===== Supplied material =====

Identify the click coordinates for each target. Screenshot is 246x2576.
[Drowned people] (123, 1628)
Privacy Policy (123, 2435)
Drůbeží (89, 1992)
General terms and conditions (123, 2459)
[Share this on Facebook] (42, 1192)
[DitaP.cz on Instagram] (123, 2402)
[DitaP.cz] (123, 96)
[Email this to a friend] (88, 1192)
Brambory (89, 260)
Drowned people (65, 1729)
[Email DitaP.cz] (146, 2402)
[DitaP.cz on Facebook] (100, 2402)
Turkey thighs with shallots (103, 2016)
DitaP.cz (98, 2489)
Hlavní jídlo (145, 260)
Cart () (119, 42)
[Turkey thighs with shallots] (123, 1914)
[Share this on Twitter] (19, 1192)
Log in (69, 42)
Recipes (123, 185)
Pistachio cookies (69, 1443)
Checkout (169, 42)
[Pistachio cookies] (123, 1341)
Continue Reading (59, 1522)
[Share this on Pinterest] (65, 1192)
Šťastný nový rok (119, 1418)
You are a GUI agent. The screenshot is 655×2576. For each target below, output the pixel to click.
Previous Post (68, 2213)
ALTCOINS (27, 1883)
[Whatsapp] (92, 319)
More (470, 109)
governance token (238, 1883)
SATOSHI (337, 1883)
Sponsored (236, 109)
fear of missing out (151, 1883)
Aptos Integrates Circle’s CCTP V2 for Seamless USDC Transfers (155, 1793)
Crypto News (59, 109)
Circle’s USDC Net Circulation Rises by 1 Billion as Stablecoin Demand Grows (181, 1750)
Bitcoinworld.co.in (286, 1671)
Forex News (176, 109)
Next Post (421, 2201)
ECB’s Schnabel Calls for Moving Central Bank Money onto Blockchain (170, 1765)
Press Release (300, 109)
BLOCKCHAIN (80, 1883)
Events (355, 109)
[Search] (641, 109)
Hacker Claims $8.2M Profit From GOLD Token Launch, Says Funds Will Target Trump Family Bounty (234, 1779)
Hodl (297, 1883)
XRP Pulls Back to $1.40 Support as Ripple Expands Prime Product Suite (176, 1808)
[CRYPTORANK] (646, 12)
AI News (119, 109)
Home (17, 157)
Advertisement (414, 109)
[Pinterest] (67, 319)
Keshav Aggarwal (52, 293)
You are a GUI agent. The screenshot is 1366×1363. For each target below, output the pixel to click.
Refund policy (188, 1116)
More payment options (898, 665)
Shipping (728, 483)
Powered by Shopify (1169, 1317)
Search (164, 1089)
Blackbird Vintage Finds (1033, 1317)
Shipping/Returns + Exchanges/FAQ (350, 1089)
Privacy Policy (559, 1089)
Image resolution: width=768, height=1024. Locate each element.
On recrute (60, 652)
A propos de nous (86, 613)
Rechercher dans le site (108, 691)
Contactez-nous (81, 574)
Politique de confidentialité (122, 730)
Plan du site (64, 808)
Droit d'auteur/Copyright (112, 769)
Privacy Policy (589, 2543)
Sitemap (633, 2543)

=====

About this exercise ▸ From the records above, pull every line that carries the word "Privacy".

Answer section ▸
Privacy Policy (123, 2435)
Privacy Policy (559, 1089)
Privacy Policy (589, 2543)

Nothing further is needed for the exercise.